EXTRACTED TEXT
---+---

Hungering For Less

By Catherine McNulty

March 16, 2016 4 min read

"A house is just a place to keep your stuff while you go out and get more stuff." -- George Carlin

Clutter has become a national obsession: How to define it, how to organize it, and how to get rid of it. We've been a nation of spectators in the war on clutter, gleefully binging on "Hoarders: Buried Alive" and then shopping at The Container Store while reassuring ourselves that our stuff wasn't quite that bad. If everything fits into color-coordinated plastic bins, then there isn't a problem, right? Then 2015 happened.

2015 saw the publication of Marie Kondo's "The Life-Changing Magic of Tidying Up" and Peter Walsh's "Lose the Clutter, Lose the Weight." The lines have been drawn: 2016 is the year we all get rid of our clutter. But can cutting out the clutter also lead to a smaller clothing size?

Anecdotally, it comes up again and again -- a clean, well-organized house leads to a miraculous weight loss. Marie Kondo mentions it in passing in her book and it's the thesis of Peter Walsh's book. In a 2008 article in The New York Times, "A Clutter Too Deep for Mere Bins and Shelves," Tara Parker-Pope interviews Dr. Pamela Peeke who recalls having a patient whose entire garage was crammed solidly full of stuff. After the woman cleaned out her home, she lost 50 pounds. Is there a medical link between too much stuff and being overweight?

---+---

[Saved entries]
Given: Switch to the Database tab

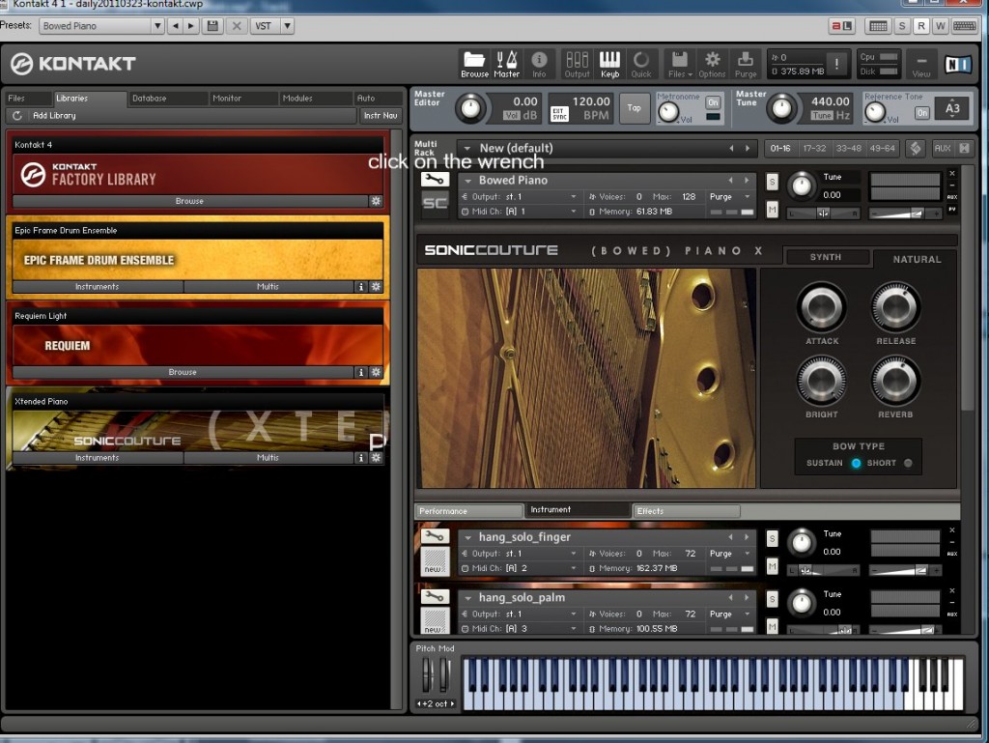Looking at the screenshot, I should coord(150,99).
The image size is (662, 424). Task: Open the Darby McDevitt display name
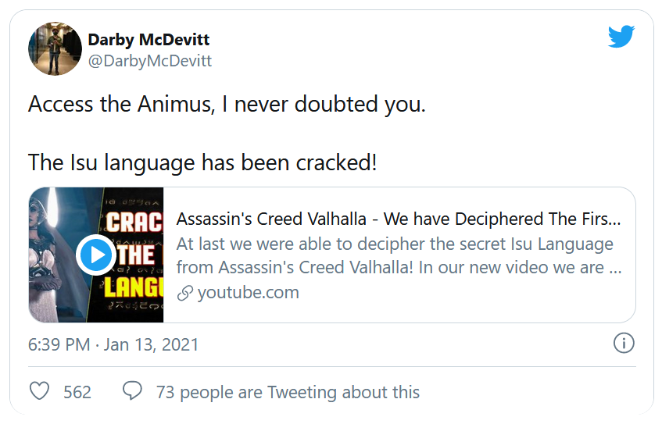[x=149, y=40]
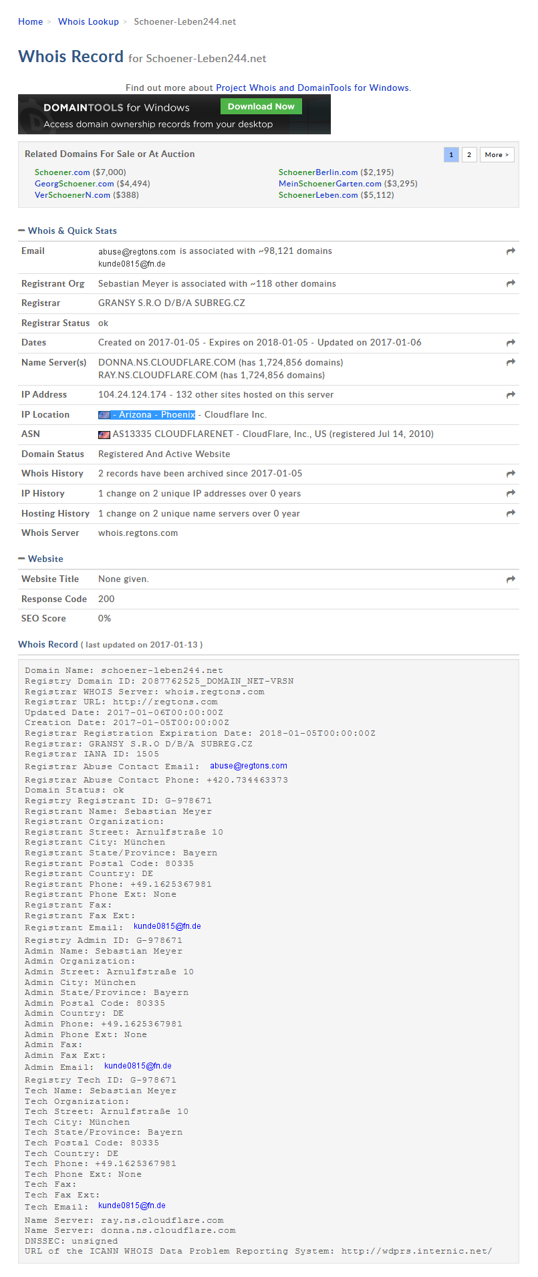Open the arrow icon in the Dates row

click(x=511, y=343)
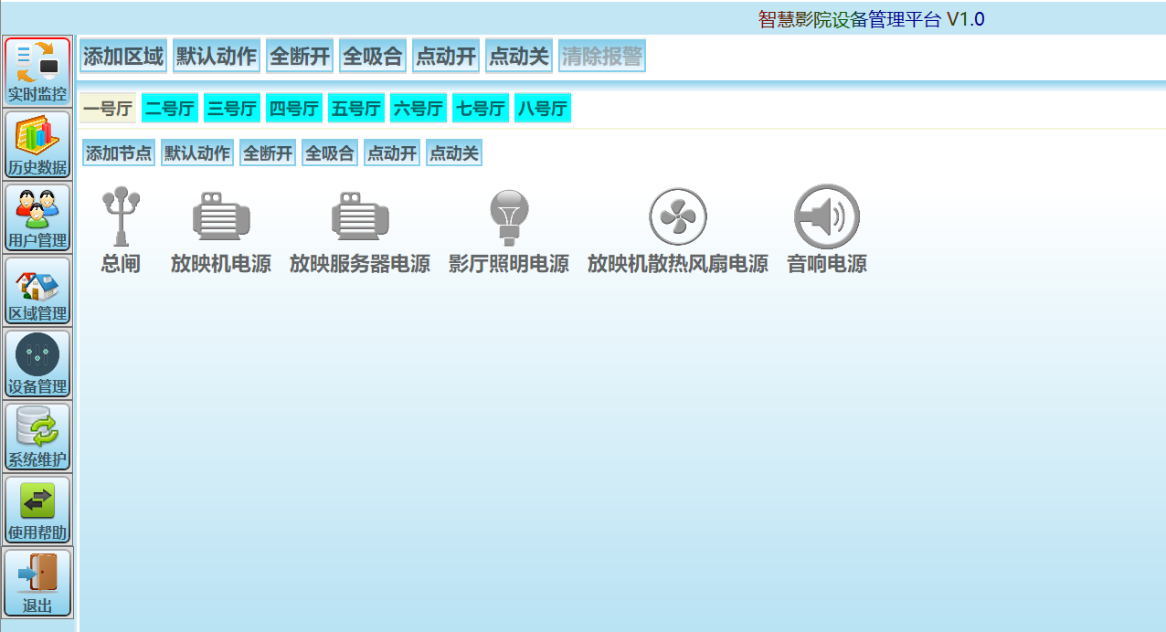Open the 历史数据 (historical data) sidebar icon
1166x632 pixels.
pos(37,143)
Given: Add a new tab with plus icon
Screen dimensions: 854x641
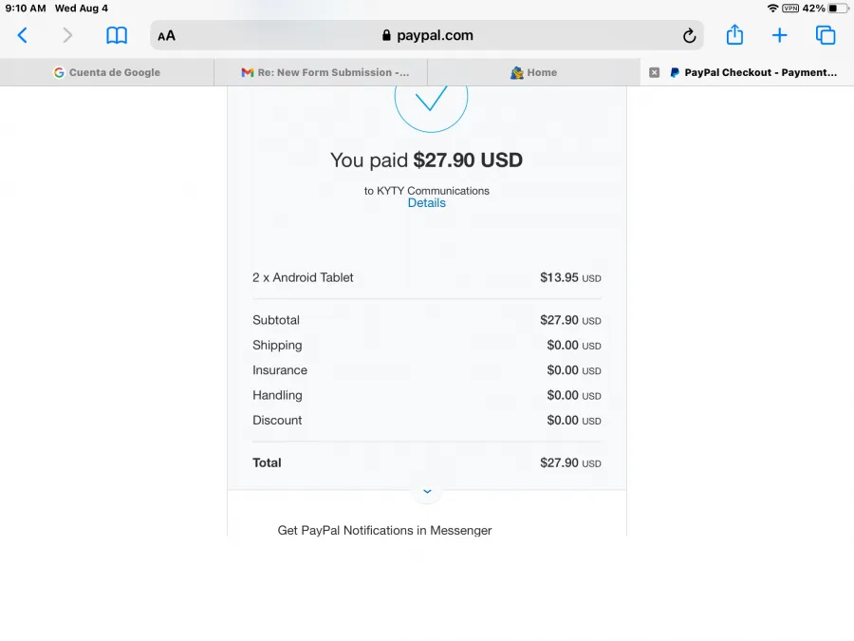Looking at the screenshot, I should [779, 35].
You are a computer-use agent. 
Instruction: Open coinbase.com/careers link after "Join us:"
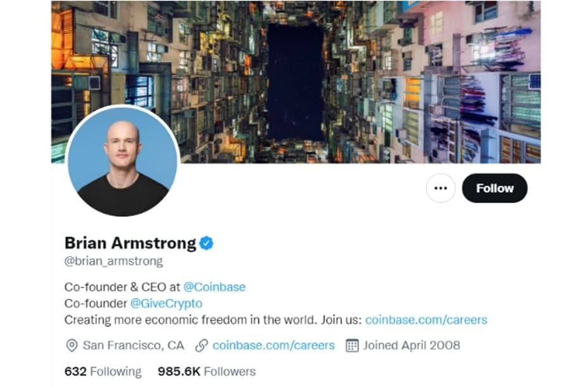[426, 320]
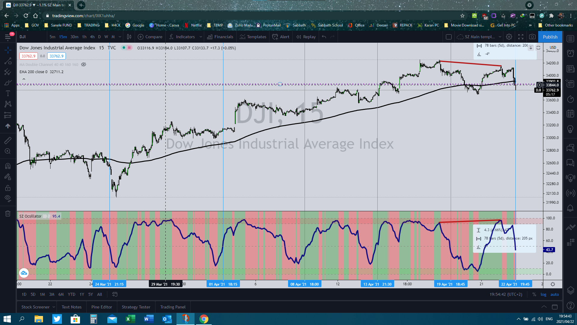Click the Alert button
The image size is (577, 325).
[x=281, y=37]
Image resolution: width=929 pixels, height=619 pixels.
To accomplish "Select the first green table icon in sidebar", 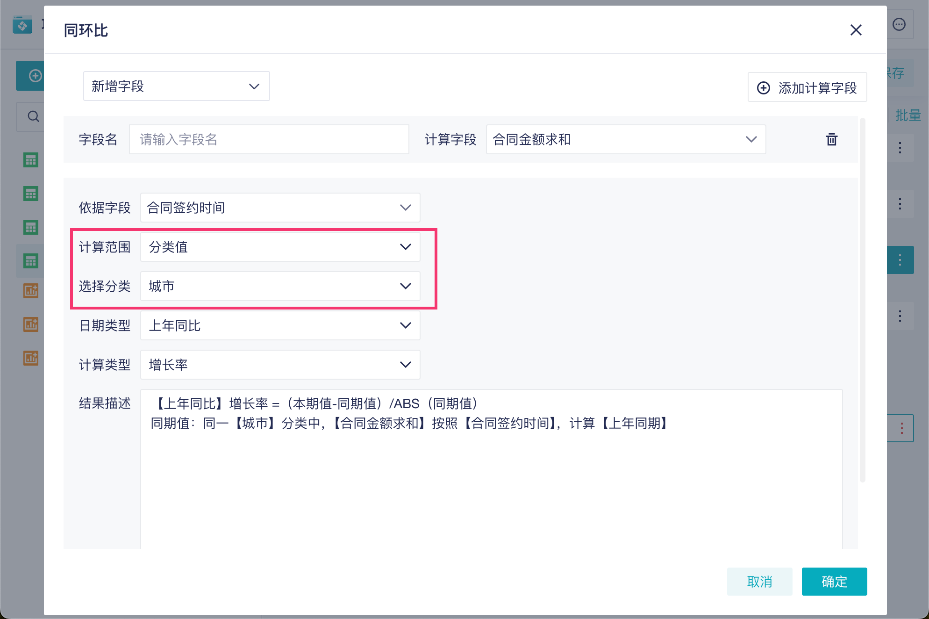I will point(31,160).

---+---

EXERCISES TO COMPLETE
a: In the article on clutter and weight, why does 2016 become the year for getting rid of clutter? Answer in one to three sentences.
b: Pick up the article on clutter and weight after its final sentence, and keep writing.

RESULTS IN ORDER
a: In 2015, Marie Kondo published "The Life-Changing Magic of Tidying Up" and Peter Walsh published "Lose the Clutter, Lose the Weight." With those books out, the lines were drawn, and 2016 became the year to clear out clutter.

b:
Nothing has been proven definitively. But having too much stuff has been linked to stress. According to Psychology Today, clutter overstimulates our minds and "makes it more difficult to relax, physically and mentally." It also "creates feelings of guilt and embarrassment." Guilt because you want to be better organized and embarrassment because no one wants to show off a messy house.

All of that can add up to stressing you out, and overeating is a common way to deal with stress. Also, if your kitchen is a mess and your pantry disheveled, you're probably not preparing home-cooked nutritionally sound meals. As Peeke notes in Tara Parker-Pope's article, "if you can't find your sneakers, you aren't taking a walk." So what can you do to battle the clutter and the bulge?

One thing both Marie Kondo and Peter Walsh want you to do is envision the life you want in the space you have. Is it a sanctuary that relaxes you instantly? A place where friends and family can gather and you're never embarrassed about the mess? Or is it tidy space where you have everything you need and you know just where to find it? Whatever it is, know that it is within your power to transform whatever space you have into whatever space you want.

George Carlin is both entirely right and entirely wrong. He's right because we've been looking at the situation backward -- thinking, "What do I need for my home?" But your home isn't supposed to be a home for stuff; it's a home for you. It isn't about what your home needs, but rather what you need for the life you want. All too often mindless consumption jumps from buying to eating. Start consciously making decisions in one area of your life and it will affect other areas of your life.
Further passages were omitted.